Petitioners go on to assert that the non-involvement of the Filipino people in the JPEPA negotiation process effectively results in the
bargaining away of their economic and property rights without their knowledge and participation, in violation of the due process clause of
the Constitution. They claim, moreover, that it is essential for the people to have access to the initial offers exchanged during the
negotiations since only through such disclosure can their constitutional right to effectively participate in decision-making be brought to life
in the context of international trade agreements.

AT ALL EVENTS, since it is not disputed that the offers exchanged by the Philippine and Japanese representatives have not been
disclosed to the public, the Court shall pass upon the issue of whether access to the documents bearing on them is, as petitioners claim,
essential to their right to participate in decision-making.

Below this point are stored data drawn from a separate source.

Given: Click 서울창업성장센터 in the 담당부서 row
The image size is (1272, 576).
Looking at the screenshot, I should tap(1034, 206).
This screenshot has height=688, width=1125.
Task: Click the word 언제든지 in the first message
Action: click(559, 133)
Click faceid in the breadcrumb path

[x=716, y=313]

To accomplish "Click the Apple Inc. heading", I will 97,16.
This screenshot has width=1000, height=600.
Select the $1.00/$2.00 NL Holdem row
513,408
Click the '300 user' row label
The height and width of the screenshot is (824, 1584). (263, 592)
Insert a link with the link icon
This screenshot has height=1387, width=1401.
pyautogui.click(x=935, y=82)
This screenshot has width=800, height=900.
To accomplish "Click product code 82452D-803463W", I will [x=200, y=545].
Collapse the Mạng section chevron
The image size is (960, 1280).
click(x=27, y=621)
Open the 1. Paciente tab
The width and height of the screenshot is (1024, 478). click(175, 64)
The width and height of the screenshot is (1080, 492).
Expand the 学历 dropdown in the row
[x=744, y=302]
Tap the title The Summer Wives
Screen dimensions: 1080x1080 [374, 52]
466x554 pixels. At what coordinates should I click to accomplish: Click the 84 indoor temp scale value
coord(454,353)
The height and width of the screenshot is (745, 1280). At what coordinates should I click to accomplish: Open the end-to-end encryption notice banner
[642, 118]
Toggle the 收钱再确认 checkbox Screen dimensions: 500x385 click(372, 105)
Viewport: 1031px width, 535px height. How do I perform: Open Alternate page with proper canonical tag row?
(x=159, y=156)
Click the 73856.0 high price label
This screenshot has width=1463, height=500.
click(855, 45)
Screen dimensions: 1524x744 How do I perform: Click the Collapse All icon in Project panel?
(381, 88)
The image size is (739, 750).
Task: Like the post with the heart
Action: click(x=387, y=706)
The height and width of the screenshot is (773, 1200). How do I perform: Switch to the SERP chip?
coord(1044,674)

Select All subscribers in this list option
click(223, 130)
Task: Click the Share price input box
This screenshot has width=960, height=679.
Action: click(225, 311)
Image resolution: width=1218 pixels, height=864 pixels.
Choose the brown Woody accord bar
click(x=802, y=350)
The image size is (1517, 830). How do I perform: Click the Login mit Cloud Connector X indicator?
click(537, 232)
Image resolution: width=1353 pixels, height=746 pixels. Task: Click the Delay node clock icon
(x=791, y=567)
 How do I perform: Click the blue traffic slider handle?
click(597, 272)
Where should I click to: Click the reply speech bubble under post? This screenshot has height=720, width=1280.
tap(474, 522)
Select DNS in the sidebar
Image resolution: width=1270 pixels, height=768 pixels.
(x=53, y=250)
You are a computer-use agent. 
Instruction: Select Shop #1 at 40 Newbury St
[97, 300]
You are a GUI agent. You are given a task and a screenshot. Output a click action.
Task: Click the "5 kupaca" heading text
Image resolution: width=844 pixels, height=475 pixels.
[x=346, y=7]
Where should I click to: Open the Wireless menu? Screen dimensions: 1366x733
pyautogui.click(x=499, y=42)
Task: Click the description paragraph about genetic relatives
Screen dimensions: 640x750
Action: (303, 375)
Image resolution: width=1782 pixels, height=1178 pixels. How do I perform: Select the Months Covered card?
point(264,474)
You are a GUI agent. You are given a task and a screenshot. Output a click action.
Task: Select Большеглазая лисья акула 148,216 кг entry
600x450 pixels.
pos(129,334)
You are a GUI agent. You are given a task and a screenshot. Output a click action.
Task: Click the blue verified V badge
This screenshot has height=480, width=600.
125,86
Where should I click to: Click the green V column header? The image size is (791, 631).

To recapitulate, petitioners demand to be furnished with a copy of the full text of the JPEPA has become moot and academic,
it having been made accessible to the public since September 11, 2006. As for their demand for copies of the Philippine and
Japanese offers submitted during the JPEPA negotiations, the same must be denied, respondents claim of executive privilege
being valid.

Diplomatic negotiations have, since the Court promulgated its Resolution in PMPF v. Manglapus on September 13, 1988, been
recognized as privileged in this jurisdiction and the reasons proffered by petitioners against the application of the ruling therein
to the present case have not persuaded the Court. Moreover, petitioners both private citizens and members of the House of
Representatives have failed to present a sufficient showing of need to overcome the claim of privilege in this case.

That the privilege was asserted for the first time in respondents Comment to the present petition, and not during the hearings
of the House Special Committee on Globalization, is of no moment, since it cannot be interpreted as a waiver of the privilege
on the part of the Executive branch.

For reasons already explained, this Decision shall not be interpreted as departing from the ruling in Senate v. Ermita that
executive privilege should be invoked by the President or through the Executive Secretary by order of the President.

WHEREFORE, the petition is DISMISSED.